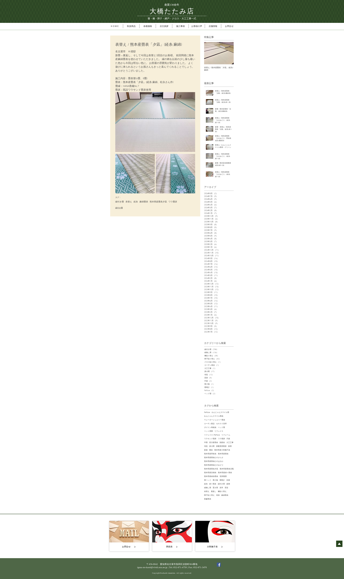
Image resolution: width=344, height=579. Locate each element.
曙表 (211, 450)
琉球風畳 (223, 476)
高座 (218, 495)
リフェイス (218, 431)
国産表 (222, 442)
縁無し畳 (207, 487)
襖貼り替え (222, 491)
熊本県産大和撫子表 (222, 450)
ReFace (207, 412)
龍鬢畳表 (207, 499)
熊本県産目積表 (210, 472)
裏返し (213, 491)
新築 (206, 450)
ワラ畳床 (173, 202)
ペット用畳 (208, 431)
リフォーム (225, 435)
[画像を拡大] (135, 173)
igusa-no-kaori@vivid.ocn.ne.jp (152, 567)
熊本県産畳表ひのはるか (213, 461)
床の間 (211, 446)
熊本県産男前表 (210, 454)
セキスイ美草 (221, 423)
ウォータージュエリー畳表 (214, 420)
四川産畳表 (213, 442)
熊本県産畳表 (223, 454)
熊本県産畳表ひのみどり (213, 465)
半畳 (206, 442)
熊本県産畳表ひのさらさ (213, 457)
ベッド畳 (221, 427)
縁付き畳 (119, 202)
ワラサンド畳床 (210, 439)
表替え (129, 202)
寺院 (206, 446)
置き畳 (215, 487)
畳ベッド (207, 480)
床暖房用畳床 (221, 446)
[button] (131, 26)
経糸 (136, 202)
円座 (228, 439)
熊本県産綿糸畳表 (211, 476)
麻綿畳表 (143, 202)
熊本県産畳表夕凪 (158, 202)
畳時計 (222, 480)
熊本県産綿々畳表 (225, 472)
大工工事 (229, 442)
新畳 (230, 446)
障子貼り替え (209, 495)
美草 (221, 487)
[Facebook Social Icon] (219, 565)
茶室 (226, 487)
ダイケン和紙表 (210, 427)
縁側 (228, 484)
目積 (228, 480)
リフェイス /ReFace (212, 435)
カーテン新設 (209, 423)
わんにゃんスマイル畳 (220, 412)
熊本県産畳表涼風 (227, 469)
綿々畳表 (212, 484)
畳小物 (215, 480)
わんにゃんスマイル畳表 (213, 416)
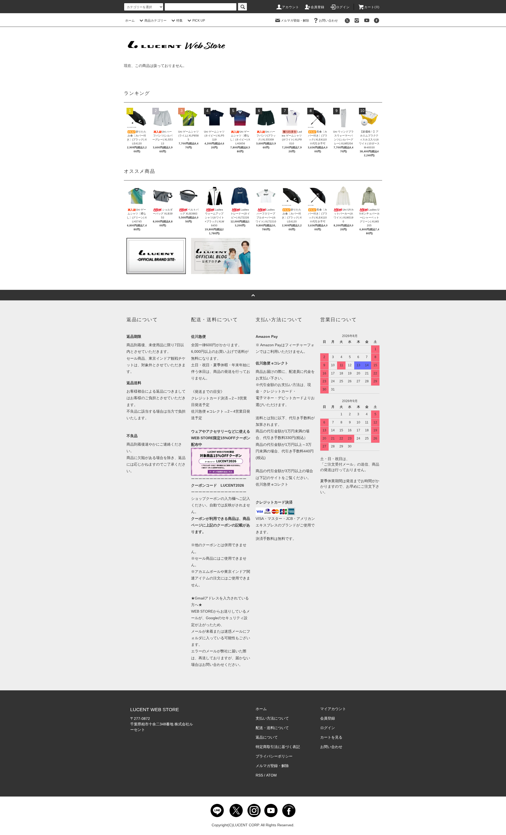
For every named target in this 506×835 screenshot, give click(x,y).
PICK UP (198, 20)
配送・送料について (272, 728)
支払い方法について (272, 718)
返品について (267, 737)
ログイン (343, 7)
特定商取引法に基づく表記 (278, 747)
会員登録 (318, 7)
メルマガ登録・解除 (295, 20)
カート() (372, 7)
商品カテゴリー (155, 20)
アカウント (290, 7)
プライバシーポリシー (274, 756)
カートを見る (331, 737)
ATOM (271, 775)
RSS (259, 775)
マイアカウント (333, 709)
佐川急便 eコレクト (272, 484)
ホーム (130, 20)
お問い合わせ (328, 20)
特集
▬▬▬▬▬▬
**Task statement:** Copy the whole listing above word for word, with the pictures left out.

**Solution to the exercise:**
Image resolution: width=344, height=579. Locate each element.
曙表 (211, 450)
琉球風畳 (223, 476)
高座 (218, 495)
リフェイス (218, 431)
国産表 (222, 442)
縁無し畳 (207, 487)
襖貼り替え (222, 491)
熊本県産大和撫子表 (222, 450)
ReFace (207, 412)
龍鬢畳表 (207, 499)
熊本県産目積表 (210, 472)
裏返し (213, 491)
新築 (206, 450)
ワラ畳床 (173, 202)
ペット用畳 (208, 431)
リフォーム (225, 435)
[画像を拡大] (135, 173)
igusa-no-kaori@vivid.ocn.ne.jp (152, 567)
熊本県産畳表ひのはるか (213, 461)
床の間 (211, 446)
熊本県産男前表 (210, 454)
セキスイ美草 (221, 423)
ウォータージュエリー畳表 (214, 420)
四川産畳表 (213, 442)
熊本県産畳表 (223, 454)
熊本県産畳表ひのみどり (213, 465)
半畳 (206, 442)
熊本県産畳表ひのさらさ (213, 457)
ベッド畳 (221, 427)
縁付き畳 (119, 202)
ワラサンド畳床 (210, 439)
表替え (129, 202)
寺院 (206, 446)
置き畳 (215, 487)
畳ベッド (207, 480)
床暖房用畳床 (221, 446)
[button] (131, 26)
経糸 (136, 202)
円座 (228, 439)
熊本県産綿糸畳表 (211, 476)
麻綿畳表 (143, 202)
熊本県産畳表夕凪 (158, 202)
畳時計 (222, 480)
熊本県産綿々畳表 (225, 472)
大工工事 (229, 442)
新畳 (230, 446)
障子貼り替え (209, 495)
美草 (221, 487)
[Facebook Social Icon] (219, 565)
茶室 (226, 487)
ダイケン和紙表 (210, 427)
縁側 (228, 484)
目積 (228, 480)
リフェイス /ReFace (212, 435)
カーテン新設 (209, 423)
わんにゃんスマイル畳 (220, 412)
熊本県産畳表涼風 (227, 469)
綿々畳表 (212, 484)
畳小物 (215, 480)
わんにゃんスマイル畳表 (213, 416)
For every named target in this 506×835 screenshot, give click(x,y).
PICK UP (198, 20)
配送・送料について (272, 728)
支払い方法について (272, 718)
返品について (267, 737)
ログイン (343, 7)
特定商取引法に基づく表記 (278, 747)
会員登録 (318, 7)
メルマガ登録・解除 (295, 20)
カート() (372, 7)
商品カテゴリー (155, 20)
アカウント (290, 7)
プライバシーポリシー (274, 756)
カートを見る (331, 737)
ATOM (271, 775)
RSS (259, 775)
マイアカウント (333, 709)
佐川急便 eコレクト (272, 484)
ホーム (130, 20)
お問い合わせ (328, 20)
特集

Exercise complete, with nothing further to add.